*YOUR INSTRUCTIONS*:
Please work out how many lines below contain the word "arrow", and reply with only that number.

*DATA TO PROCESS*:
- - -

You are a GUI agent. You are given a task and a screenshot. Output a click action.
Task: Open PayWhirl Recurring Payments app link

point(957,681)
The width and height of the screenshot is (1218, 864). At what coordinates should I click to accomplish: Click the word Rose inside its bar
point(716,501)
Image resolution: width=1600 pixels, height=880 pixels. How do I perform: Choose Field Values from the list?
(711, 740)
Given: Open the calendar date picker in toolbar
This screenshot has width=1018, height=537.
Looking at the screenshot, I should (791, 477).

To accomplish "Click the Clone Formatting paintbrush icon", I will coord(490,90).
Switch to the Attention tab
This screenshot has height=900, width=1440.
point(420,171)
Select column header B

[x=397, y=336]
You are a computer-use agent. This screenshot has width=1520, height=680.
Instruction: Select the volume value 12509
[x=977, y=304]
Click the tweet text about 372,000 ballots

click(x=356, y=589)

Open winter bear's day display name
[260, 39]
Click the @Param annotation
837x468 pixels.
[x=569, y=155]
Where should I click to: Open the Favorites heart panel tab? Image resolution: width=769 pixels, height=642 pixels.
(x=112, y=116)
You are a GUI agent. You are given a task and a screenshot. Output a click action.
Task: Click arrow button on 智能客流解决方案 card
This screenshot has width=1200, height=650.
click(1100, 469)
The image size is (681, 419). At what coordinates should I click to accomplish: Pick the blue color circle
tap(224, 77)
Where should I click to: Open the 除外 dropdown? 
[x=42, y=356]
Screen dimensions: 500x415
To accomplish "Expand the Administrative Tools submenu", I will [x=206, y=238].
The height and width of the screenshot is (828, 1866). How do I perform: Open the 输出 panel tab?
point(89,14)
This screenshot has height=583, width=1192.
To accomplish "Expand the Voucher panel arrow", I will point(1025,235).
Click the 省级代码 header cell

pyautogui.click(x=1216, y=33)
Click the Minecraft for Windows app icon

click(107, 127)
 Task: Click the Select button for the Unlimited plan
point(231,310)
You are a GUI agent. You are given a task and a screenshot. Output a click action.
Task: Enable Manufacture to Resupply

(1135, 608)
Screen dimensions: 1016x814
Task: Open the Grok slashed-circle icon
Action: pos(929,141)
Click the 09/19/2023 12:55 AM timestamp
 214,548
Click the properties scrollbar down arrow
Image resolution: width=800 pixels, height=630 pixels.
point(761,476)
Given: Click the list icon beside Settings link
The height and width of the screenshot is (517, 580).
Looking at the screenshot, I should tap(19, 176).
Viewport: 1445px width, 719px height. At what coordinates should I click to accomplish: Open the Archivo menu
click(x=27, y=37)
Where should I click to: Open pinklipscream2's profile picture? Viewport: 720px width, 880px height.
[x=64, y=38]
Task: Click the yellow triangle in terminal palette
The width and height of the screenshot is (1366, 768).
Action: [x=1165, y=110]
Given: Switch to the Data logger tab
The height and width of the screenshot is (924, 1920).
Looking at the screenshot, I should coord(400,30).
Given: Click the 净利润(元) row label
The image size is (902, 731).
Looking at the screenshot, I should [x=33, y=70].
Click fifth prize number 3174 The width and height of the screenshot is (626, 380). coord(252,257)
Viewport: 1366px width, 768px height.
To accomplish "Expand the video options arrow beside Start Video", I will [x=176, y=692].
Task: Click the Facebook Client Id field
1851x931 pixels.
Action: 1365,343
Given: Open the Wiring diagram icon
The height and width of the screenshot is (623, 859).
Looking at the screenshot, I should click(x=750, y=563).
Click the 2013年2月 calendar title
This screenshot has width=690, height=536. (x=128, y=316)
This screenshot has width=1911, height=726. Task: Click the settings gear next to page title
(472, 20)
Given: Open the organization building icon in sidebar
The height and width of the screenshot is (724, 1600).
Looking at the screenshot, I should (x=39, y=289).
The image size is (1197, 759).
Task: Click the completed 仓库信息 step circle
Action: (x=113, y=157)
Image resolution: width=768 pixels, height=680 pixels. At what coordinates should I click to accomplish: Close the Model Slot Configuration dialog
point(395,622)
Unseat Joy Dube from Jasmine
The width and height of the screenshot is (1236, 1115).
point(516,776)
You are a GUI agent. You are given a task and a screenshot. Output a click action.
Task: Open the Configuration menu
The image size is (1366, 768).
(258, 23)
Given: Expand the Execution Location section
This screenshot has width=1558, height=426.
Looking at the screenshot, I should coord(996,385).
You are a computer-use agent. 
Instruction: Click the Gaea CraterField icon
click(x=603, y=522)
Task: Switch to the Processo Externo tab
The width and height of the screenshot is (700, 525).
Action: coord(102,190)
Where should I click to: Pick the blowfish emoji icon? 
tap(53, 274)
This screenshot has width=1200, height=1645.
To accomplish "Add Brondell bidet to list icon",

- - -

*SOLUTION TO THIS PROBLEM*:
4